* Task statement
Could you convert everything from the line containing "What do you see at coordinates (254, 158)" down to the line containing "center [254, 158].", both of those lines included, into a JSON list of strings, with one string per line and blank lines omitted?

* Records for this exercise
+-------+

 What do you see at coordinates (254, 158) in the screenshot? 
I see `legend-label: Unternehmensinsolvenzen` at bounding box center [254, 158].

+-------+

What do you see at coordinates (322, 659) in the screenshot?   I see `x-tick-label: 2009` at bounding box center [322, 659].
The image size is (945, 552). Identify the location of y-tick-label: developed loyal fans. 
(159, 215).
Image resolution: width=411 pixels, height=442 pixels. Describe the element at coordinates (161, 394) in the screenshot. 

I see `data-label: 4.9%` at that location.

+-------+

* Answer to this exercise
[
  " What do you see at coordinates (254, 158) in the screenshot? ",
  "I see `legend-label: Unternehmensinsolvenzen` at bounding box center [254, 158]."
]